Emmanuel Macron reconnaît une dette, qu’est-ce que cela veut dire ?

C’est un mot qui est en cohérence avec la politique de « repentance » qui est plutôt l’axe d’Emmanuel Macron. Il y avait déjà eu sa remarque sur les crimes contre l’humanité pendant la colonisation en Algérie [pendant la campagne présidentielle de 2017]. On se souvient aussi du voyage aux Antilles [en 2018]. C’est une politique visant à essayer de panser une mémoire douloureuse vis-à-vis des Outre-mer.

Parce que je pense que ce qu’Emmanuel Macron entend par « dette » c’est celle de la colonisation. Une colonisation qui a provoqué une exploitation des populations indigènes et, en l’occurrence, une utilisation de l’espace maritime pour les essais nucléaires. Ça s’inscrit dans une politique plutôt axée sur la reconnaissance des torts de la nation, ce qui lui est beaucoup reproché. Certains préféreraient la reconnaissance d’une mémoire plus complexe où il faudrait reconnaître aussi des effets bénéfiques de la colonisation et pas simplement cette face sombre.

Comment est-ce que ça peut se traduire en fait ?

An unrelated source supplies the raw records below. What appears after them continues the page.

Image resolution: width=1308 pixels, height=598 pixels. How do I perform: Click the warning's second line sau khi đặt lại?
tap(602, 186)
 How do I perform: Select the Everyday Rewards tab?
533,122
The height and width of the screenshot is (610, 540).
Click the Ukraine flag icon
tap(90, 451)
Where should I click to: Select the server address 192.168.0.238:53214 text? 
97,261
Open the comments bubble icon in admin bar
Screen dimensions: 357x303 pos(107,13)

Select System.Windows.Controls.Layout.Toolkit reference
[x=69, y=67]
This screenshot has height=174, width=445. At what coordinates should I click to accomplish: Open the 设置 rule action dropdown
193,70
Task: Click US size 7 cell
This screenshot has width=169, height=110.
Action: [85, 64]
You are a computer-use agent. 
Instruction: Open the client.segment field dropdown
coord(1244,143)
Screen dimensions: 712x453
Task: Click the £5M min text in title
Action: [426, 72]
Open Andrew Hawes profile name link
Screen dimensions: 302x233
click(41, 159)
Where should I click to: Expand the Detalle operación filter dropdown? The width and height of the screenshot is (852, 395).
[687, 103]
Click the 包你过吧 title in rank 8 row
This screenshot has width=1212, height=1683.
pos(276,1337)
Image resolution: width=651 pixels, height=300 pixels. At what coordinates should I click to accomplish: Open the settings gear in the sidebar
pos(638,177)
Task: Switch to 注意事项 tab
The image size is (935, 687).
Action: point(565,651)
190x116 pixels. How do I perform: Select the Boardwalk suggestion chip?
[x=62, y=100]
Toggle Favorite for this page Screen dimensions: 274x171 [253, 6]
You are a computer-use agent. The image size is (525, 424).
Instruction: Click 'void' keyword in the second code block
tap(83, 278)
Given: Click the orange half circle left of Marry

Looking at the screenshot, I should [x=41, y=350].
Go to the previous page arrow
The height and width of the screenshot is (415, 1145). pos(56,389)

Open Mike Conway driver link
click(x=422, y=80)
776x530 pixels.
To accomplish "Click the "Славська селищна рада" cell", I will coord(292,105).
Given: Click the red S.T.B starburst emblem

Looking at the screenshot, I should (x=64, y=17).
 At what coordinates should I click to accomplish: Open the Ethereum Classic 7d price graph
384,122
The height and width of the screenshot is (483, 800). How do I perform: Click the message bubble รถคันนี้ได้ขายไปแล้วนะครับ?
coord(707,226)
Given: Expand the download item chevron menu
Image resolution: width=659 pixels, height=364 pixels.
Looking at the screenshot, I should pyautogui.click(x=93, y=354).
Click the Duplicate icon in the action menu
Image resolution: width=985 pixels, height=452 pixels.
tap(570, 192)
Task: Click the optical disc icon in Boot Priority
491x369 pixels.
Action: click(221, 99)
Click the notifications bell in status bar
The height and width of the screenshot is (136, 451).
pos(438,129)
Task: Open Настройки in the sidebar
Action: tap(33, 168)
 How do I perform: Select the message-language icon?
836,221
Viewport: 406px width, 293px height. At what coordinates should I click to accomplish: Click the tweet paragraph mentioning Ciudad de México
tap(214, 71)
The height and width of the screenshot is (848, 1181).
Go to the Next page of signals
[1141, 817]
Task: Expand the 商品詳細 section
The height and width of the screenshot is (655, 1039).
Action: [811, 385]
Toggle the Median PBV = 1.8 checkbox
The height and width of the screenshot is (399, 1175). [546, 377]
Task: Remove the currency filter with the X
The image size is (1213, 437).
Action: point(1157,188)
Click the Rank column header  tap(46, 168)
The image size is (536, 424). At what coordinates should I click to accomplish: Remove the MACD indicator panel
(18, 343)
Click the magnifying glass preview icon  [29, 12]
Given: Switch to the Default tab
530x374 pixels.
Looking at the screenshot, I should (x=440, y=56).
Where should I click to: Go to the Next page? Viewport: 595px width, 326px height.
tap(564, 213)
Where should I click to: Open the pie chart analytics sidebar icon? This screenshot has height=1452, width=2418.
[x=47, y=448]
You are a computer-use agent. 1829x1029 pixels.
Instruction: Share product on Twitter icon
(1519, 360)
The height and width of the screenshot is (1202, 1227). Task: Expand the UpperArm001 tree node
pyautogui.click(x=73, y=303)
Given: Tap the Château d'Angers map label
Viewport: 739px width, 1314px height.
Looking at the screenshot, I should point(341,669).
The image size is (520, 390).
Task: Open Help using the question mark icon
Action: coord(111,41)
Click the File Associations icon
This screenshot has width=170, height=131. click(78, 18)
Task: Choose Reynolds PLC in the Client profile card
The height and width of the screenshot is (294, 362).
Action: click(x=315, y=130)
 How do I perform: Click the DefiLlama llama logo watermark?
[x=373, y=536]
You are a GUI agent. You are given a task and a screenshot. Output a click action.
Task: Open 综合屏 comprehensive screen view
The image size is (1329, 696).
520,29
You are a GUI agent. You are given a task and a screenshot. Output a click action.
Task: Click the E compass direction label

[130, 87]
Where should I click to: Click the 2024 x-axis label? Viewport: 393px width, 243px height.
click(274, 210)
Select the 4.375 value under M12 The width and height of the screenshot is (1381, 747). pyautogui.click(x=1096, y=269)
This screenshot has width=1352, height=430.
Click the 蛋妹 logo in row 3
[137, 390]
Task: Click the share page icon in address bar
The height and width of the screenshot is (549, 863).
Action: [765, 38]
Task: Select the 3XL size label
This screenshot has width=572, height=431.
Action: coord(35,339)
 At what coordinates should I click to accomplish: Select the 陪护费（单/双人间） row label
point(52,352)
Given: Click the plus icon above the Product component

Il s’agit donc de régler une dette, au sens moral, financier et économique. Il y a forcément une question de développement économique : la métropole devra mieux favoriser les territoires polynésiens. Il y a une question institutionnelle. Actuellement, la Polynésie française est gouvernée avec une large autonomie vis-à-vis de Paris. C’est une autonomie qui semble correspondre aux aspirations des Polynésiens. Sans doute faut-il associer beaucoup plus encore les populations à l’autogestion de leur territoire. C’est cela sans doute que veut dire le président de la République. Il peut aussi y avoir des gestes symboliques, comme la reconnaissance de personnalités polynésiennes négligées par la mémoire officielle.

Emmanuel Macron ne demande en revanche pas pardon, ce qui lui est reproché par une partie des populations locales. C’est trop tôt ou c’est impossible pour un président d’aller sur ce terrain-là ?

Je pense que s’il demandait pardon, ça lui serait reproché par beaucoup. Cela signifierait qu’il a une vision totalement négative. Ce pardon mettrait en position de faiblesse l’image et la parole de la République, qu’il incarne. Il a visiblement jugé que cette notion allait au-delà du nécessaire pour se rapprocher des populations autochtones. Je pense que c’est de toute façon un plan sur lequel un président de la République ne peut pas aller. Il exprimerait un pardon au nom de tous les Français. Il engagerait une responsabilité collective que beaucoup de Français ne sont pas prêts à assumer. Ça irait beaucoup trop loin. On serait là dans un rapport à l’histoire qui serait excessif par rapport à la réalité de l’occupation de ces territoires. Finalement, le concept de « dette » cherche à établir une relation équitable, le pardon mettrait la France dans une position d’infériorité morale.